Source data
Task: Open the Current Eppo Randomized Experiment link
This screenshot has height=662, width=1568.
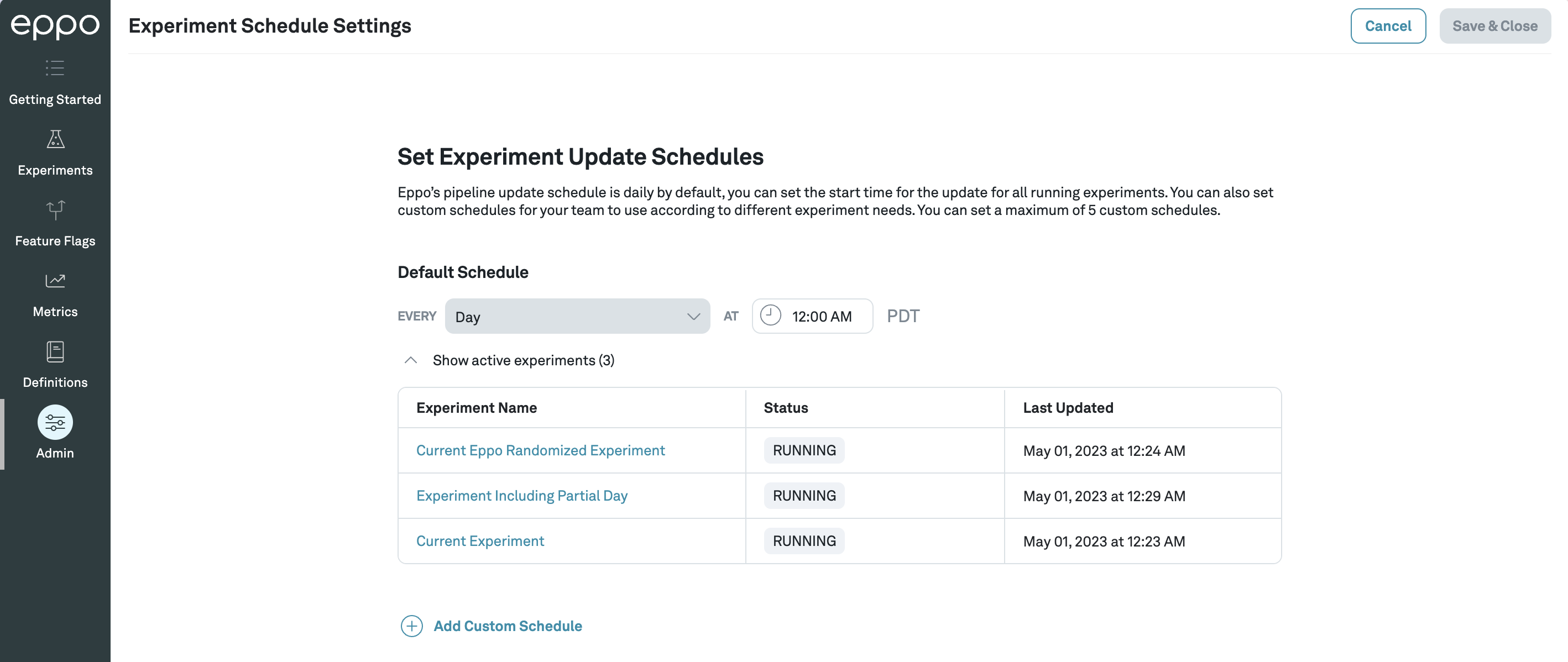Action: click(541, 450)
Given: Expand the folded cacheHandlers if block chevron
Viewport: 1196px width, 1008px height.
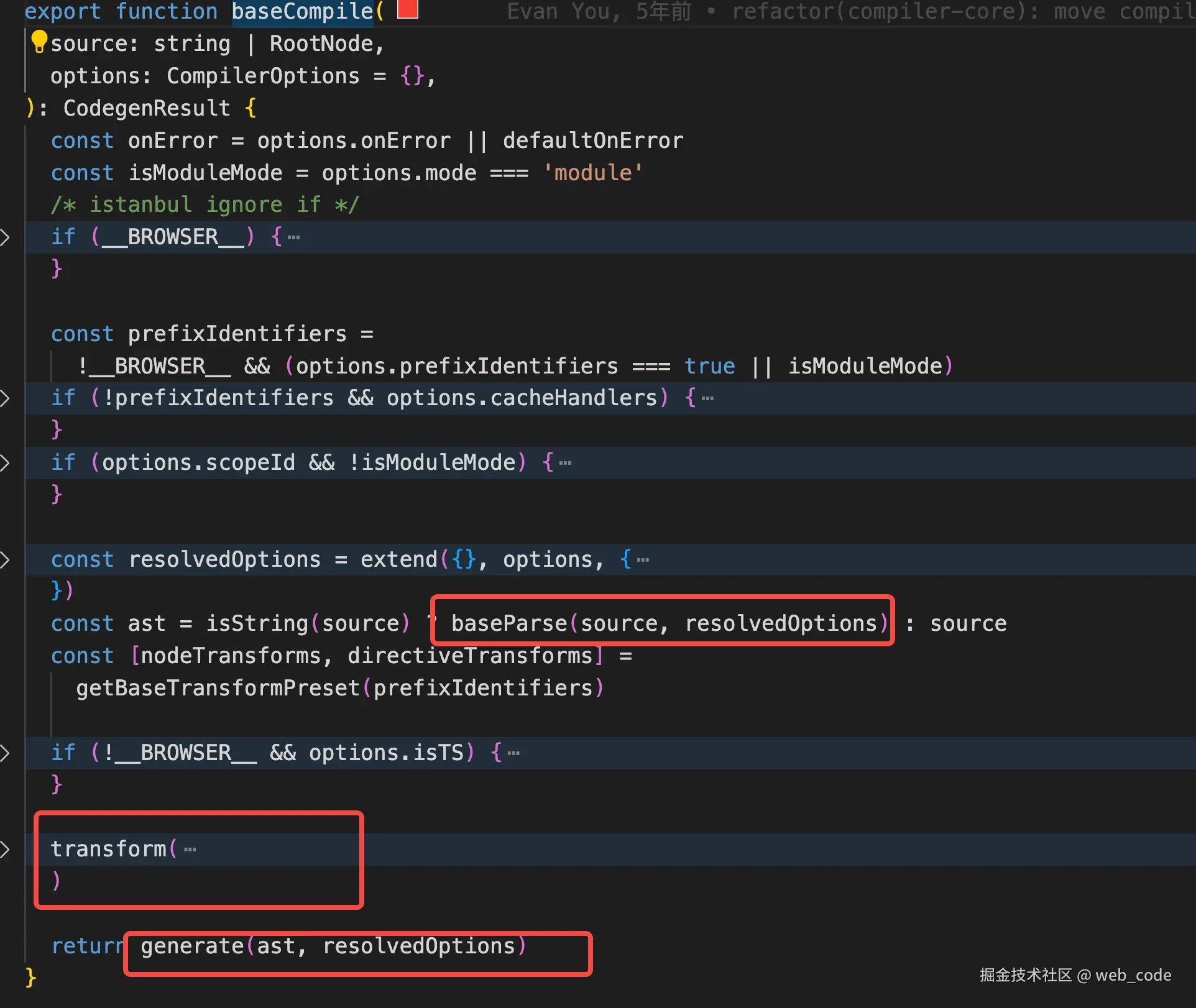Looking at the screenshot, I should [5, 398].
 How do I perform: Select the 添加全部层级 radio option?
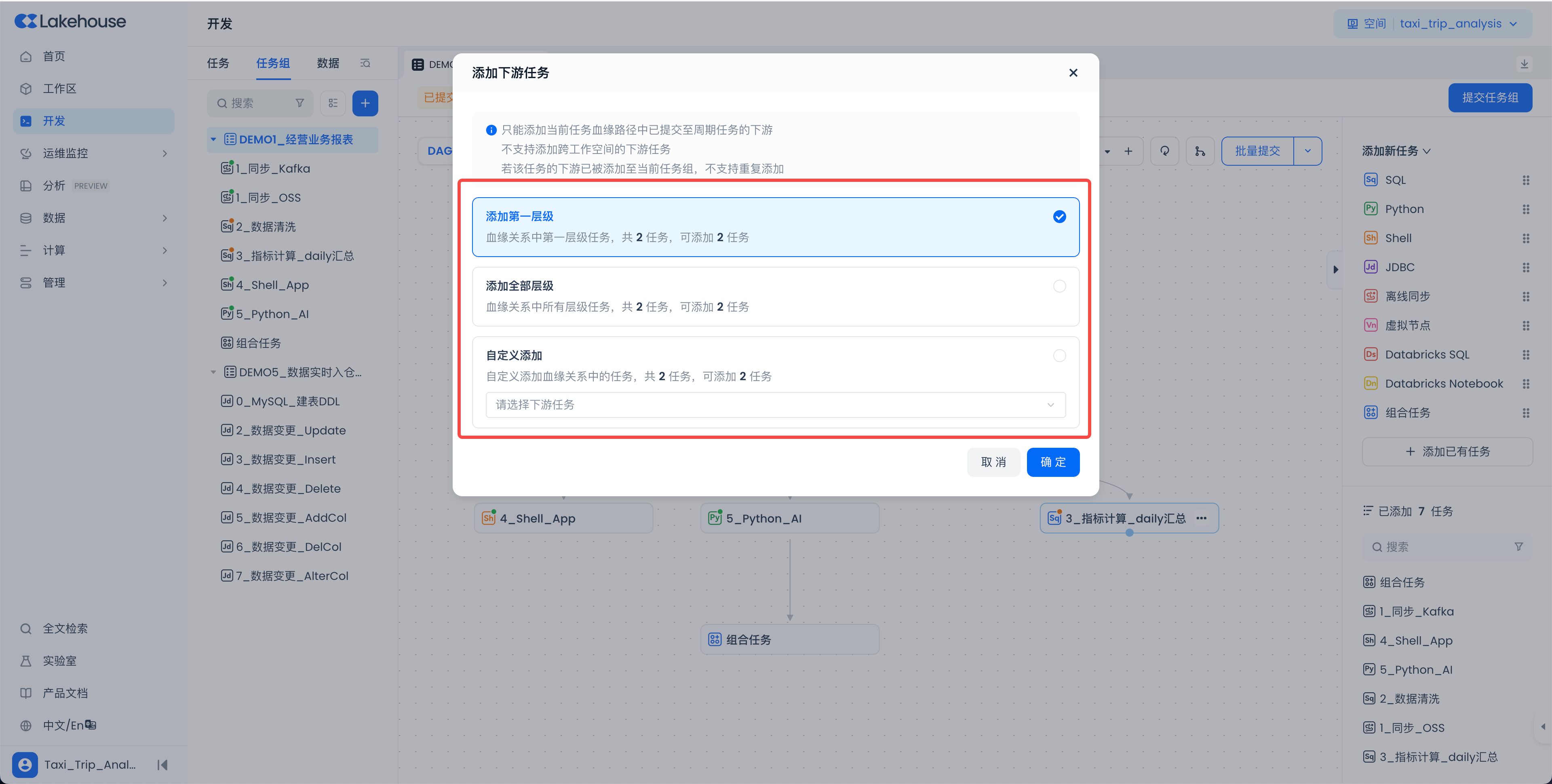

Problem details
All pictures must be left out. Reproduce exactly the lines from the one containing "This screenshot has height=662, width=1568." to the final line of the entries.

Response
This screenshot has height=662, width=1568.
Action: click(541, 450)
Given: Expand the folded cacheHandlers if block chevron
Viewport: 1196px width, 1008px height.
Looking at the screenshot, I should [5, 398].
 How do I perform: Select the 添加全部层级 radio option?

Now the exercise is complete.